In fact, paper trees don’t come from forests at all. Paper trees come from pulpwood farms. And like any other agricultural product, when one tree is cut, another is immediately sown in its place. In light of this sustainable business model, we cannot treat trees like a nonrenewable natural resource.
Pulpwood farms are actually entirely renewable and hardly natural. As far as paper companies are concerned, the tree is merely a refinery that converts a natural resource, carbon dioxide, into a useful product, paper. As such, the industry has adopted an array of forest management practices that maximize the photosynthetic capacity of pulpwood farms and ensure their long-term sustainability. So when it comes to greenhouse gas reduction, an acre of pulpwood land is far more effective than an acre of natural forest.
The paper industry, it turns out, is nothing more than a solar-powered carbon-capturing service.
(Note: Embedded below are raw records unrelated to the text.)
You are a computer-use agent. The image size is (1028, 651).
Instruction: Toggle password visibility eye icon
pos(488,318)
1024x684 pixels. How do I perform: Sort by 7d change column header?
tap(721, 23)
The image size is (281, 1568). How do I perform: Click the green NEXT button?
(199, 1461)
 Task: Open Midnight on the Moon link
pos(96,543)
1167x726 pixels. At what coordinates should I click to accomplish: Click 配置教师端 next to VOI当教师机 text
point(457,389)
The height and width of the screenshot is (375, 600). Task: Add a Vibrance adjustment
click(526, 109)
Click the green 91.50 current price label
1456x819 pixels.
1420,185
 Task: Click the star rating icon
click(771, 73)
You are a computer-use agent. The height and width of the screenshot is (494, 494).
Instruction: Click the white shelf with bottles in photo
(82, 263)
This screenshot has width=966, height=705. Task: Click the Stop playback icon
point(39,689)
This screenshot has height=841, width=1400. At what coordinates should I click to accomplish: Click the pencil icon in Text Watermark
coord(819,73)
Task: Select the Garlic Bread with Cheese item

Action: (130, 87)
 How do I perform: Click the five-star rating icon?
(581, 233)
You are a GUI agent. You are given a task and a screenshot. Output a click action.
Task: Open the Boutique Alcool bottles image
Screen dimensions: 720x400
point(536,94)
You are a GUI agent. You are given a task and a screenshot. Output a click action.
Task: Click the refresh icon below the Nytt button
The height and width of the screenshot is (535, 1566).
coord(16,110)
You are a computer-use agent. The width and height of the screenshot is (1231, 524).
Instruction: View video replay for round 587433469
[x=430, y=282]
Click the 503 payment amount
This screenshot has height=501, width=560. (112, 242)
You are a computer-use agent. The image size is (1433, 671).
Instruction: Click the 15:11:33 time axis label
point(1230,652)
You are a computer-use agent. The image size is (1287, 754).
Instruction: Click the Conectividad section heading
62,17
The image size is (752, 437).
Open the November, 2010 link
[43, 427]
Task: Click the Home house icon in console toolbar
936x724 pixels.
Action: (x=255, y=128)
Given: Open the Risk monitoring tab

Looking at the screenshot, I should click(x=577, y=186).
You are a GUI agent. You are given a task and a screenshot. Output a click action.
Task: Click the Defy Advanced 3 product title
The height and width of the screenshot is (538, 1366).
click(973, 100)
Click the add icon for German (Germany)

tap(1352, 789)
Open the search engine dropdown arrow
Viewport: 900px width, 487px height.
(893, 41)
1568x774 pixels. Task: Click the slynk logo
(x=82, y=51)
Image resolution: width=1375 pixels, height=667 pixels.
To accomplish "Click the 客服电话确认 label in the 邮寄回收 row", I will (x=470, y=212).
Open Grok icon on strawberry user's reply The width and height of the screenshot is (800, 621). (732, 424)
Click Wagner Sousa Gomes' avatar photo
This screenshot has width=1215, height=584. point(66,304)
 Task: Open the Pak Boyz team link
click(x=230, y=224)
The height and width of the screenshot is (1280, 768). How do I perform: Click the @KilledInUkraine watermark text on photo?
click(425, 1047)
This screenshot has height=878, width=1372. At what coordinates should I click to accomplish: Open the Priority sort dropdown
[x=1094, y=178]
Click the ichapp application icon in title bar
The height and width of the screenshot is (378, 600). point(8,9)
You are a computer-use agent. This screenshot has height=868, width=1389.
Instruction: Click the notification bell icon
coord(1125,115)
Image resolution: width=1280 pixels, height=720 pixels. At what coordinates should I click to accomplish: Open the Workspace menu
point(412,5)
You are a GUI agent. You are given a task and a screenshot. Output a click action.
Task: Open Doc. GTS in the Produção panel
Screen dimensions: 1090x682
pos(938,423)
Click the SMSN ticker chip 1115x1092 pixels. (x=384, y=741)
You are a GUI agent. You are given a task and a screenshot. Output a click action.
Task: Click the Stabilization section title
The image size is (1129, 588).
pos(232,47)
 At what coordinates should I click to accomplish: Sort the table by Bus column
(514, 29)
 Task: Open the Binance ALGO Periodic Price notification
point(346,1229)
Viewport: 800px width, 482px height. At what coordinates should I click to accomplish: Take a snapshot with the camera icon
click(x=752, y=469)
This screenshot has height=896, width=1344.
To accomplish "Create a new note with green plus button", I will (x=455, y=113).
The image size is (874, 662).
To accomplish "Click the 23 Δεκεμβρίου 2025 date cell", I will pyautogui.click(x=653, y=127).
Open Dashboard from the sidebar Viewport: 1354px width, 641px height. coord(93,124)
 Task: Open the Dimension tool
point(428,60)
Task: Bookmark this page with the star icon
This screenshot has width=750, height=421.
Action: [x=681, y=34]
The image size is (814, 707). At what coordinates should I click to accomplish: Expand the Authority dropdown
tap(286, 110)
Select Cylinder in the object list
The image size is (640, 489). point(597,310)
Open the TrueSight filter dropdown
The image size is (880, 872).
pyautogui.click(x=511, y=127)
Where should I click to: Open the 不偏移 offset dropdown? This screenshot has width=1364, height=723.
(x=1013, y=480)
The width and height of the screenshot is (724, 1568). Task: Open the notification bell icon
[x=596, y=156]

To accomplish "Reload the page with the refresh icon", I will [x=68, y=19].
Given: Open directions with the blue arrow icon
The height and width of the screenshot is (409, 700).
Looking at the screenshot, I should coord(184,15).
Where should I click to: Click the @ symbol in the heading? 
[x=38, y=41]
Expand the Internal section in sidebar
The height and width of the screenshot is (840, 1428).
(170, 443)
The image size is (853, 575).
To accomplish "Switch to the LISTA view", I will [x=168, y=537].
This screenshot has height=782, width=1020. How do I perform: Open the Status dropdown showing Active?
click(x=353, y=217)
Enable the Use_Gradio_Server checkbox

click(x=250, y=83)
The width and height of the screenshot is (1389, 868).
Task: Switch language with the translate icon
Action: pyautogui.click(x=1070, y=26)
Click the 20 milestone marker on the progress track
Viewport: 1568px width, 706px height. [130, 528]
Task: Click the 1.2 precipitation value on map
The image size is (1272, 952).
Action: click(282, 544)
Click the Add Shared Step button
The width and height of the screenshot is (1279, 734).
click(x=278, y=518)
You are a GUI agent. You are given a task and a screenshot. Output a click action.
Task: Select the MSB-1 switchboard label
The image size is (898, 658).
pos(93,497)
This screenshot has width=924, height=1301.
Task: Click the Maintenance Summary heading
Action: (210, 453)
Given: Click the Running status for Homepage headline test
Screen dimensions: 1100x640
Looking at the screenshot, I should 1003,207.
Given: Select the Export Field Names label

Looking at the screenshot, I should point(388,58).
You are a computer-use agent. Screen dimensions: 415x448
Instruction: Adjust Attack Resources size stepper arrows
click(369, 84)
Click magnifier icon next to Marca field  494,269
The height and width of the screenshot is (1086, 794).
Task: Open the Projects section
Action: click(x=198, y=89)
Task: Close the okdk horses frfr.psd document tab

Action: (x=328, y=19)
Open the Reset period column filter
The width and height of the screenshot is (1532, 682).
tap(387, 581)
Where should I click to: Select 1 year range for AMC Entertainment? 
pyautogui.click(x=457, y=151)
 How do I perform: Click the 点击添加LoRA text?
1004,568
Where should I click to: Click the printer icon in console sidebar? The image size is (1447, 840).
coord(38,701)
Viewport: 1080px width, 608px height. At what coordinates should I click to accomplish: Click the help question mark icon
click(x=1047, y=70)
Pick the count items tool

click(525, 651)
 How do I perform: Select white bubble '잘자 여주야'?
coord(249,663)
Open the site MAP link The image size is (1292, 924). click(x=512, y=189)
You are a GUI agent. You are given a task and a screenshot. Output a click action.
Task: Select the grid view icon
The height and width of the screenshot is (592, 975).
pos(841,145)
Indeed, per the respective molecular weights of carbon and oxygen, roughly 3.6 pounds of carbon dioxide are removed from the atmosphere to produce 1 pound of paper.
So rather than pondering the fate of the forest, we ought to concern ourselves with the fate of the paper. After we’ve made use of it, will we throw it away and deposit this carbon remnant into the ground? Or will we expend substantial financial and energy resources to recycle it back into the paper supply chain?
As environmentally conscious consumers, we should adopt fresh paper consumption habits and help the paper industry realize its full carbon-capturing potential.
Cruise Hall is a junior majoring in mechanical engineering. His column runs biweekly.